▸ **Work instructions**
Take the lines below beginning at the line that has "politique de confidentialité (62, 2303)" and stopping after the line that has "À propos de nous (46, 2198)", and print them exactly as they are, with no other lines.

▸ **Available data**

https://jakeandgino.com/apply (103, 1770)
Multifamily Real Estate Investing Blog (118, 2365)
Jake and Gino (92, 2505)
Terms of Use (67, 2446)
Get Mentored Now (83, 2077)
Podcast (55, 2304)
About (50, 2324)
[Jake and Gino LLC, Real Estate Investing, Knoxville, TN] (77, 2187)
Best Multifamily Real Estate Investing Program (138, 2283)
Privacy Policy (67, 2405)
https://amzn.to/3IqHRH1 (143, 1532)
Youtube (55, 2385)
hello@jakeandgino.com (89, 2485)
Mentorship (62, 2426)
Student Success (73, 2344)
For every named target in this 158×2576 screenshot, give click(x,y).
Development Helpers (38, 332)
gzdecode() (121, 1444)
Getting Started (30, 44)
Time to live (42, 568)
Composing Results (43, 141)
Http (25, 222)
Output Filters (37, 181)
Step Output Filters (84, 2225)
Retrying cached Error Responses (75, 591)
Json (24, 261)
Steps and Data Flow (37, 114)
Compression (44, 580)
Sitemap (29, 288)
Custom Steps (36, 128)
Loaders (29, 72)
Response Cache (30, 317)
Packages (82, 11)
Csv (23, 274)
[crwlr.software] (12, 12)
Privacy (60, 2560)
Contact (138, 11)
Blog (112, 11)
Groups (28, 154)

==

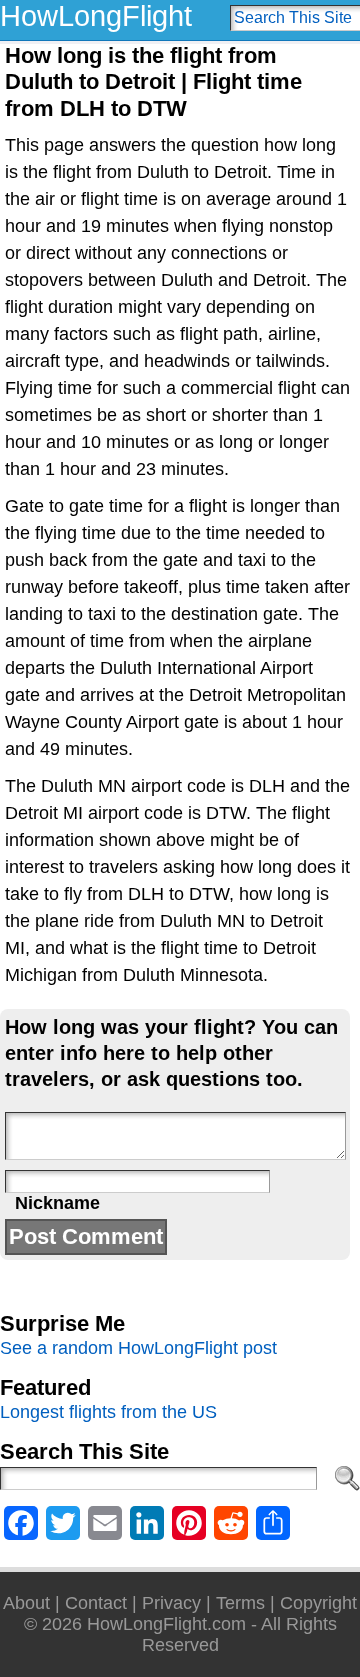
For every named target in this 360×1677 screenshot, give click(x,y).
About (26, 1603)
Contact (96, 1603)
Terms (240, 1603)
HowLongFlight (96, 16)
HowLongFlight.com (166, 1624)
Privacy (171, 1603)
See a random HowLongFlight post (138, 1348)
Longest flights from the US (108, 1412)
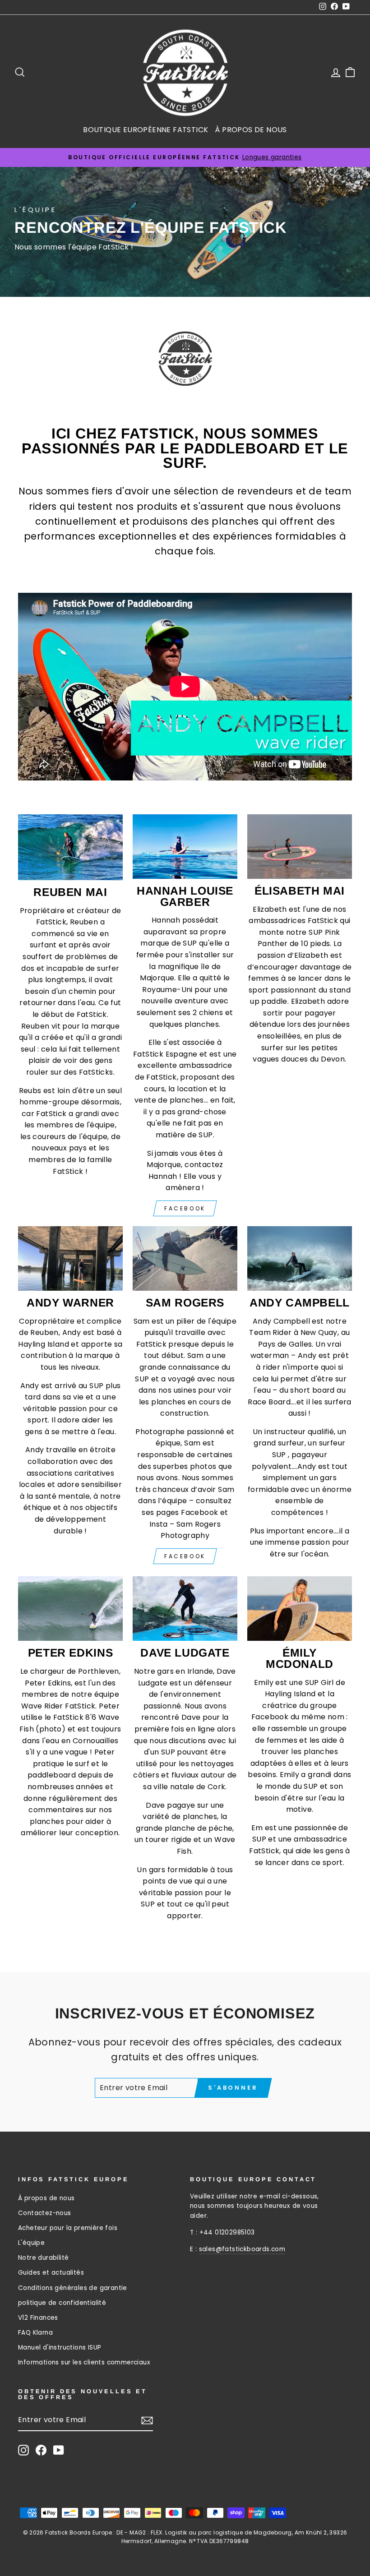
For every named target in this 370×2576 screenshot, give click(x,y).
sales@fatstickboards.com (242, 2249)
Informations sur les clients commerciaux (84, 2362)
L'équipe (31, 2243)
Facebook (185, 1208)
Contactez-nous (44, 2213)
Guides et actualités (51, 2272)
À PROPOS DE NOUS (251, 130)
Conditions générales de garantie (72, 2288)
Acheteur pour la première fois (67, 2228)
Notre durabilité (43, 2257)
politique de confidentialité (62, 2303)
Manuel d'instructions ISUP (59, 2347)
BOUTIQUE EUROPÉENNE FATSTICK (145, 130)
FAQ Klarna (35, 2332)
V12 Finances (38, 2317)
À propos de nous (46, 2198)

--

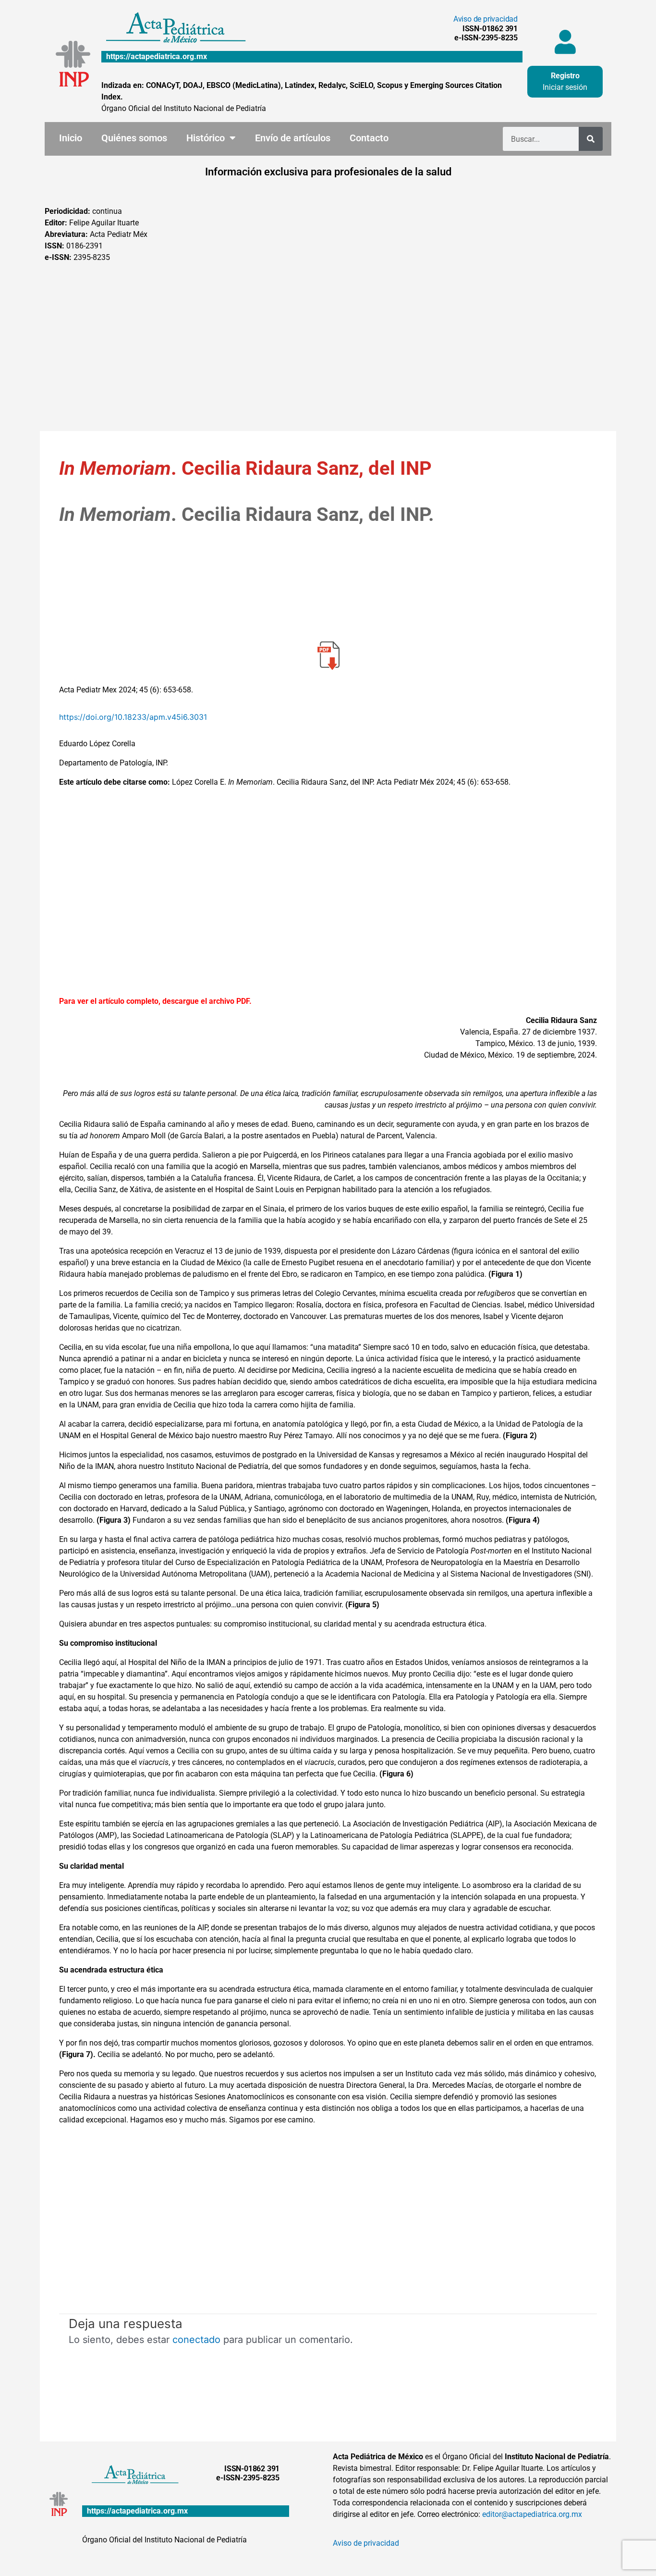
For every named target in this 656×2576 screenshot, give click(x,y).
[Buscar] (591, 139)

▸ **Answer box**
politique de confidentialité (62, 2303)
Manuel d'instructions ISUP (59, 2347)
BOUTIQUE EUROPÉENNE FATSTICK (145, 130)
FAQ Klarna (35, 2332)
V12 Finances (38, 2317)
À propos de nous (46, 2198)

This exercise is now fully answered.